[Requirement]
Would you output all the data exactly as it stands?
◆ ◆ ◆ ◆ ◆ ◆ ◆
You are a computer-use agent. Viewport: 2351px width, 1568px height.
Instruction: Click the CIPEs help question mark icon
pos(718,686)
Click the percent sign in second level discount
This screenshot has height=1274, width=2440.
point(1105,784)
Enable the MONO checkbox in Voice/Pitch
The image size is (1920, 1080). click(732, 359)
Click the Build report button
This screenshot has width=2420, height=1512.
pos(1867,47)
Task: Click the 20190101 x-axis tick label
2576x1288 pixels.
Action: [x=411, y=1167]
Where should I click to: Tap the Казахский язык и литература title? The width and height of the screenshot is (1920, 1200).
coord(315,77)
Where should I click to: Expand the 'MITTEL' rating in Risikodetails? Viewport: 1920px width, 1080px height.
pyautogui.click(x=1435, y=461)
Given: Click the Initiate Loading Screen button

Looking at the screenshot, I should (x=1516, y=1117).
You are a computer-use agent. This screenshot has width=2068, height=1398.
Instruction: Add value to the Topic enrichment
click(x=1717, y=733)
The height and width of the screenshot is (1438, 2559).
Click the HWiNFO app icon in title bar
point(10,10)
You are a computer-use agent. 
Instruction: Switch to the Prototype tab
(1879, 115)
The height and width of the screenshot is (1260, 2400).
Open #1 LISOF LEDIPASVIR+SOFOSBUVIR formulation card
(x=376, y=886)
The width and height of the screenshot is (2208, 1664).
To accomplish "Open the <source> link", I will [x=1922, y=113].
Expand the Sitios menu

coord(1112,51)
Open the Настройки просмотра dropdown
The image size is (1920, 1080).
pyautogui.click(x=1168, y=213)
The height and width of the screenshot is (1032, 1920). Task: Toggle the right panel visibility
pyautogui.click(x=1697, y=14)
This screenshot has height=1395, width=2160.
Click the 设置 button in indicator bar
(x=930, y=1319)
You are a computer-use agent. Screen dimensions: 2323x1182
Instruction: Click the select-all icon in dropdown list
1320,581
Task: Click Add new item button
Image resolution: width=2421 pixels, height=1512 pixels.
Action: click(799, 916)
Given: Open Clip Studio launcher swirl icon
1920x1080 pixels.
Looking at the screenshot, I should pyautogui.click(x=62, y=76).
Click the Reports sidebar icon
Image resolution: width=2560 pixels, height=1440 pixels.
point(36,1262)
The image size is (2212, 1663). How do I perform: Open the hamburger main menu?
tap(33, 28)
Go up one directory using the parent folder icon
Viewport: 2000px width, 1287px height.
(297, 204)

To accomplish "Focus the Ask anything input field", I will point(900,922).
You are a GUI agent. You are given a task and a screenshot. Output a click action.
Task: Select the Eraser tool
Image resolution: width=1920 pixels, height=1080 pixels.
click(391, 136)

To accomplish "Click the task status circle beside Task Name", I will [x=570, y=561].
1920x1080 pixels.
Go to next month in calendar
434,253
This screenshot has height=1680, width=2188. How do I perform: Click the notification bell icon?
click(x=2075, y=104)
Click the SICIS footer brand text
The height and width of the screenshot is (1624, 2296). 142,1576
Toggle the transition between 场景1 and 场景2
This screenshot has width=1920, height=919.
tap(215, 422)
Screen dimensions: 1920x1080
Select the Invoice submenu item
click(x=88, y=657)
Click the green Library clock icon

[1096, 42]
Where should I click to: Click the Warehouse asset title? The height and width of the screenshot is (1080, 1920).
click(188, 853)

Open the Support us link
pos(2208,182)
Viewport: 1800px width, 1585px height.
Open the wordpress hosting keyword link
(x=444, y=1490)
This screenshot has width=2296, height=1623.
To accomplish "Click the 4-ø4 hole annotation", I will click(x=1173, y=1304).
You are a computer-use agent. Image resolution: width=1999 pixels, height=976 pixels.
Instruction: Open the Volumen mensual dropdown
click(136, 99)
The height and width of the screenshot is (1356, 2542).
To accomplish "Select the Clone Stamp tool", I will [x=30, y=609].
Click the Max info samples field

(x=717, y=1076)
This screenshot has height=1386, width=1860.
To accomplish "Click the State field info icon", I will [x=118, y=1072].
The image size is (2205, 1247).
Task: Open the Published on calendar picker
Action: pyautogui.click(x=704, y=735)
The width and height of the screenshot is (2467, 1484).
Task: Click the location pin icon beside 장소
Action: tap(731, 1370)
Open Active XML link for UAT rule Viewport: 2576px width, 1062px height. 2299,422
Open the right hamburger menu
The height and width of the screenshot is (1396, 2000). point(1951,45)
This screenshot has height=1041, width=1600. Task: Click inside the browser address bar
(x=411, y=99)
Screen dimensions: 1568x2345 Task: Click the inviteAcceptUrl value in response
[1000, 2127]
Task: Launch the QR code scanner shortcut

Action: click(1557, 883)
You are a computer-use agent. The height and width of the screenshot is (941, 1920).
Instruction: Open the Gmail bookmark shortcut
◆ ◆ ◆ ◆ ◆ ◆ ◆
[Finished exercise]
You are a computer-use agent. Viewport: 2351px width, 1568px height.
Instruction: Click the CIPEs help question mark icon
pos(718,686)
Click the percent sign in second level discount
This screenshot has height=1274, width=2440.
point(1105,784)
Enable the MONO checkbox in Voice/Pitch
The image size is (1920, 1080). click(732, 359)
Click the Build report button
This screenshot has width=2420, height=1512.
pos(1867,47)
Task: Click the 20190101 x-axis tick label
2576x1288 pixels.
Action: [x=411, y=1167]
Where should I click to: Tap the Казахский язык и литература title? The width and height of the screenshot is (1920, 1200).
coord(315,77)
Where should I click to: Expand the 'MITTEL' rating in Risikodetails? Viewport: 1920px width, 1080px height.
pyautogui.click(x=1435, y=461)
Given: Click the Initiate Loading Screen button

Looking at the screenshot, I should (x=1516, y=1117).
You are a computer-use agent. This screenshot has width=2068, height=1398.
Instruction: Add value to the Topic enrichment
click(x=1717, y=733)
The height and width of the screenshot is (1438, 2559).
Click the HWiNFO app icon in title bar
point(10,10)
You are a computer-use agent. 
Instruction: Switch to the Prototype tab
(1879, 115)
The height and width of the screenshot is (1260, 2400).
Open #1 LISOF LEDIPASVIR+SOFOSBUVIR formulation card
(x=376, y=886)
The width and height of the screenshot is (2208, 1664).
To accomplish "Open the <source> link", I will [x=1922, y=113].
Expand the Sitios menu

coord(1112,51)
Open the Настройки просмотра dropdown
The image size is (1920, 1080).
pyautogui.click(x=1168, y=213)
The height and width of the screenshot is (1032, 1920). Task: Toggle the right panel visibility
pyautogui.click(x=1697, y=14)
This screenshot has height=1395, width=2160.
Click the 设置 button in indicator bar
(x=930, y=1319)
You are a computer-use agent. Screen dimensions: 2323x1182
Instruction: Click the select-all icon in dropdown list
1320,581
Task: Click Add new item button
Image resolution: width=2421 pixels, height=1512 pixels.
Action: click(799, 916)
Given: Open Clip Studio launcher swirl icon
1920x1080 pixels.
Looking at the screenshot, I should pyautogui.click(x=62, y=76).
Click the Reports sidebar icon
Image resolution: width=2560 pixels, height=1440 pixels.
point(36,1262)
The image size is (2212, 1663). How do I perform: Open the hamburger main menu?
tap(33, 28)
Go up one directory using the parent folder icon
Viewport: 2000px width, 1287px height.
(297, 204)

To accomplish "Focus the Ask anything input field", I will point(900,922).
You are a GUI agent. You are given a task and a screenshot. Output a click action.
Task: Select the Eraser tool
Image resolution: width=1920 pixels, height=1080 pixels.
click(391, 136)

To accomplish "Click the task status circle beside Task Name", I will [x=570, y=561].
1920x1080 pixels.
Go to next month in calendar
434,253
This screenshot has height=1680, width=2188. How do I perform: Click the notification bell icon?
click(x=2075, y=104)
Click the SICIS footer brand text
The height and width of the screenshot is (1624, 2296). 142,1576
Toggle the transition between 场景1 and 场景2
This screenshot has width=1920, height=919.
tap(215, 422)
Screen dimensions: 1920x1080
Select the Invoice submenu item
click(x=88, y=657)
Click the green Library clock icon

[1096, 42]
Where should I click to: Click the Warehouse asset title? The height and width of the screenshot is (1080, 1920).
click(188, 853)

Open the Support us link
pos(2208,182)
Viewport: 1800px width, 1585px height.
Open the wordpress hosting keyword link
(x=444, y=1490)
This screenshot has width=2296, height=1623.
To accomplish "Click the 4-ø4 hole annotation", I will click(x=1173, y=1304).
You are a computer-use agent. Image resolution: width=1999 pixels, height=976 pixels.
Instruction: Open the Volumen mensual dropdown
click(136, 99)
The height and width of the screenshot is (1356, 2542).
To accomplish "Select the Clone Stamp tool", I will [x=30, y=609].
Click the Max info samples field

(x=717, y=1076)
This screenshot has height=1386, width=1860.
To accomplish "Click the State field info icon", I will [x=118, y=1072].
The image size is (2205, 1247).
Task: Open the Published on calendar picker
Action: pyautogui.click(x=704, y=735)
The width and height of the screenshot is (2467, 1484).
Task: Click the location pin icon beside 장소
Action: tap(731, 1370)
Open Active XML link for UAT rule Viewport: 2576px width, 1062px height. 2299,422
Open the right hamburger menu
The height and width of the screenshot is (1396, 2000). point(1951,45)
This screenshot has height=1041, width=1600. Task: Click inside the browser address bar
(x=411, y=99)
Screen dimensions: 1568x2345 Task: Click the inviteAcceptUrl value in response
[1000, 2127]
Task: Launch the QR code scanner shortcut

Action: click(1557, 883)
You are a computer-use agent. The height and width of the screenshot is (941, 1920).
Instruction: Open the Gmail bookmark shortcut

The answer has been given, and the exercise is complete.